◆ Work request
Scan the data below for the string "prompt". Copy every line where it appears.
The input START
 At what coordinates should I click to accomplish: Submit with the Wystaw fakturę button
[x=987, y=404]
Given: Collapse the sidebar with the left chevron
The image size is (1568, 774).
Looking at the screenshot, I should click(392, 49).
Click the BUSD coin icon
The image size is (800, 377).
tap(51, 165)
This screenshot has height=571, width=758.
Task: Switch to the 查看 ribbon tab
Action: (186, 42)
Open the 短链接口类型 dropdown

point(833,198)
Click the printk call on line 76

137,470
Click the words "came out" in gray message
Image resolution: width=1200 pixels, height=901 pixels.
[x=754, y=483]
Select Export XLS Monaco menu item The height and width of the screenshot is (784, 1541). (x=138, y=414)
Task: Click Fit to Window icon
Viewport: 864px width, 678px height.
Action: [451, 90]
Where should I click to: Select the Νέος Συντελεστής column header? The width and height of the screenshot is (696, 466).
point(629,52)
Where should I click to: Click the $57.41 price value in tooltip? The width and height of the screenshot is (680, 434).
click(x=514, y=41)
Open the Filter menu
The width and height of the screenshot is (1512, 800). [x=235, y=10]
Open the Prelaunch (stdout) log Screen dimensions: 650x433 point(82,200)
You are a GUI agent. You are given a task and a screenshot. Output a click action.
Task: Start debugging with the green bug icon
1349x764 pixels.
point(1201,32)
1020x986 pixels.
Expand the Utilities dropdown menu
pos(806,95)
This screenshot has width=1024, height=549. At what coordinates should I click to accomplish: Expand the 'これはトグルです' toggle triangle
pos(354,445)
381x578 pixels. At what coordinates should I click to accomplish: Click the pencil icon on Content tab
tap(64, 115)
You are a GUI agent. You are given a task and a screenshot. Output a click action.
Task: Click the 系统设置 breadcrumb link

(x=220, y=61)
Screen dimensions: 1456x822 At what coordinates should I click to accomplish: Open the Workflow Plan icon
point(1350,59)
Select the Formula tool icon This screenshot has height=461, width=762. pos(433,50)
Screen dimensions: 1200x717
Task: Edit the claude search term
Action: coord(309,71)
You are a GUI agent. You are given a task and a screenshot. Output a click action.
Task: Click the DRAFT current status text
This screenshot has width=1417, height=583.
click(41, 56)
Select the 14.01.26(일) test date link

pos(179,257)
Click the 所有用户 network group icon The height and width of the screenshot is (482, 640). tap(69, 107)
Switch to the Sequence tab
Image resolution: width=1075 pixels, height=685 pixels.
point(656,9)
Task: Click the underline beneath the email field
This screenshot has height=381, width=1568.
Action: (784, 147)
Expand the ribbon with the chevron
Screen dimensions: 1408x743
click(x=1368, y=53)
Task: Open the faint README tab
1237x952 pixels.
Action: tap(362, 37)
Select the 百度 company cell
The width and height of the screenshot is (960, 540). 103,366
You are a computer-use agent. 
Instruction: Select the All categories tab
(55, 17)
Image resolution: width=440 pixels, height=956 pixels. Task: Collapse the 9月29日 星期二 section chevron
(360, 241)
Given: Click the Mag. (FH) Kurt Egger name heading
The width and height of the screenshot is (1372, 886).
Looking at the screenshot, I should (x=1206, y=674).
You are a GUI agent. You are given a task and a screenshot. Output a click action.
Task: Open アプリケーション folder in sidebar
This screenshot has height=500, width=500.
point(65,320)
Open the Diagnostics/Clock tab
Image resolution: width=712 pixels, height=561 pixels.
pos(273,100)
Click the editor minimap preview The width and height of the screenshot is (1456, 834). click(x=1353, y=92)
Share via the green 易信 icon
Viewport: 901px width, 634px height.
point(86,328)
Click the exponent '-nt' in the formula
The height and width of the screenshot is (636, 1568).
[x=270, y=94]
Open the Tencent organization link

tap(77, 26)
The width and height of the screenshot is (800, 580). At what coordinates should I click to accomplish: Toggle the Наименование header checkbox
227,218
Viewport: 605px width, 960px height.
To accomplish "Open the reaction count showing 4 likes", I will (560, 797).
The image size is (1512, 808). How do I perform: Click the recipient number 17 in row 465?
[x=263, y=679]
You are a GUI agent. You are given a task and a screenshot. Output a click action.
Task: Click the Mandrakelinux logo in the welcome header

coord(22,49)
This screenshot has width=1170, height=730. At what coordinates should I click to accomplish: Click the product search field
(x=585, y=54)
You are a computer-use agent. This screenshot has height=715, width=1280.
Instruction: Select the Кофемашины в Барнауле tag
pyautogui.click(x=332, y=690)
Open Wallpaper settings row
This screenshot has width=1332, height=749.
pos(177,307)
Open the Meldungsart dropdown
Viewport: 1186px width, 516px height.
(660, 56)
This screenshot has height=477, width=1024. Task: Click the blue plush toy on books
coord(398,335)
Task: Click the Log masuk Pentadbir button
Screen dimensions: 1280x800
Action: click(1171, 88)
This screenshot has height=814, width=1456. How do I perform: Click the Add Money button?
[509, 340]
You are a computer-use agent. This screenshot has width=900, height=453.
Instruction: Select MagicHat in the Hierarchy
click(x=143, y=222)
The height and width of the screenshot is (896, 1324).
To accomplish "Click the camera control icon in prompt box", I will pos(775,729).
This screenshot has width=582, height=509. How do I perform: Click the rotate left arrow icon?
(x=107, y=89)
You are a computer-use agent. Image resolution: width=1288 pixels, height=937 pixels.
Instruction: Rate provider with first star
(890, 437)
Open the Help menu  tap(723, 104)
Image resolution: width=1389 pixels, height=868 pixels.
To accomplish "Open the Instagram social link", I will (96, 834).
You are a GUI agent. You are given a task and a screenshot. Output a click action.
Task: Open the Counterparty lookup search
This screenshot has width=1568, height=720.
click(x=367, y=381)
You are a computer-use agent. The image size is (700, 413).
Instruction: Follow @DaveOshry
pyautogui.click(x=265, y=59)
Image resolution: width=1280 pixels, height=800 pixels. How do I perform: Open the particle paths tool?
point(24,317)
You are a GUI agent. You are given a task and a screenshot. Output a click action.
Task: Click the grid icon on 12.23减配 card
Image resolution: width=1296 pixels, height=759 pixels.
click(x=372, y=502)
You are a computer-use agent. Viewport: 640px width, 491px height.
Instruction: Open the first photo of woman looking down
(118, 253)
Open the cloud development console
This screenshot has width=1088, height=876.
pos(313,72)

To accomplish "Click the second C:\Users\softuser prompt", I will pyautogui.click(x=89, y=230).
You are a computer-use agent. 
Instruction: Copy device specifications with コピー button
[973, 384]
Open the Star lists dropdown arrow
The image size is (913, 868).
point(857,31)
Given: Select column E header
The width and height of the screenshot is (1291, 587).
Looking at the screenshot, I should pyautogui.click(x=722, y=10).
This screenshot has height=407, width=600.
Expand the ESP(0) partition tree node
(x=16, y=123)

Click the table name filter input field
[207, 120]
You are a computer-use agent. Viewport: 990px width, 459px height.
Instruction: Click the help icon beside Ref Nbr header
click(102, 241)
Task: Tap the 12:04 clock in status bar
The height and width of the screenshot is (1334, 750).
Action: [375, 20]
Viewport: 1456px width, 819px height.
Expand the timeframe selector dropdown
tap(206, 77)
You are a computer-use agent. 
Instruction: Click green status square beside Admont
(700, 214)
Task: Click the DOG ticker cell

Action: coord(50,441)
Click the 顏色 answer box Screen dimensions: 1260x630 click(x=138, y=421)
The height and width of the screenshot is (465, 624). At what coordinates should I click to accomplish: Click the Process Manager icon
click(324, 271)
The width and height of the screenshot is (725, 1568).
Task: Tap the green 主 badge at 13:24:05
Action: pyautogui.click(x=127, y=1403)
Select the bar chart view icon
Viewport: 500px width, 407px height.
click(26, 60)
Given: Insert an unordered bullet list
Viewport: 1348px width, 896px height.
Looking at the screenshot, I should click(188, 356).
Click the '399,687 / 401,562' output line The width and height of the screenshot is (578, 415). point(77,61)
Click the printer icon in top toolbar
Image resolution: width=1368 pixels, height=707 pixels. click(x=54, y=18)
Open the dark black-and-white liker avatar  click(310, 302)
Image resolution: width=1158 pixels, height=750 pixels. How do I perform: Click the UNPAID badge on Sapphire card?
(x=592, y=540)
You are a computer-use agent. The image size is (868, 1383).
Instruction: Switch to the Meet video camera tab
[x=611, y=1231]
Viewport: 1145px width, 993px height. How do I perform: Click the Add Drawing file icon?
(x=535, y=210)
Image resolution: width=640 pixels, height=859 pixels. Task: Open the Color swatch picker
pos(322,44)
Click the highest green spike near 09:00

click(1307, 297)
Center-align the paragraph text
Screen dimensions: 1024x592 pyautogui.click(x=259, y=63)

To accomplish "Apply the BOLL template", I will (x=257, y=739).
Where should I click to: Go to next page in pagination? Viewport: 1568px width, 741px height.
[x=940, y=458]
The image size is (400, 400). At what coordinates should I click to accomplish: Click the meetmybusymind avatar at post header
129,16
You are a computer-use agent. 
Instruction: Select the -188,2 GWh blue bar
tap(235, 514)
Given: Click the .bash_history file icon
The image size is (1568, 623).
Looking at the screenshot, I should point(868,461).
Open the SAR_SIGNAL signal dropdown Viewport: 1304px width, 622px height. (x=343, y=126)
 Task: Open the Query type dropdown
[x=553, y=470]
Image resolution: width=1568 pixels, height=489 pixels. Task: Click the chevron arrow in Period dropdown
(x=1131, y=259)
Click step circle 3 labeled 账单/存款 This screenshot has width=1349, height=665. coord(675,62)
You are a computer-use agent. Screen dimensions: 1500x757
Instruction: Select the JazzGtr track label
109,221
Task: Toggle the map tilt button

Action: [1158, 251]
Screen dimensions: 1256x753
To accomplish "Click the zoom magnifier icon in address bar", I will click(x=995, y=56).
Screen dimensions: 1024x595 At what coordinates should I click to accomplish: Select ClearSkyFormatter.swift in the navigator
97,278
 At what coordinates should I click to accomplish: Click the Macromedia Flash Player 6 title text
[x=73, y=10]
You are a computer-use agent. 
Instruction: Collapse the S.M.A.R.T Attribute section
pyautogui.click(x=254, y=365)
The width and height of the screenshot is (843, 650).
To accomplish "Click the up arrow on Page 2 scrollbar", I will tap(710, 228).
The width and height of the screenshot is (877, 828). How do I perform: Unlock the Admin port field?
The input END
◆ Answer box
To accomplish "Click the camera control icon in prompt box", I will pos(775,729).
To accomplish "Click the second C:\Users\softuser prompt", I will pyautogui.click(x=89, y=230).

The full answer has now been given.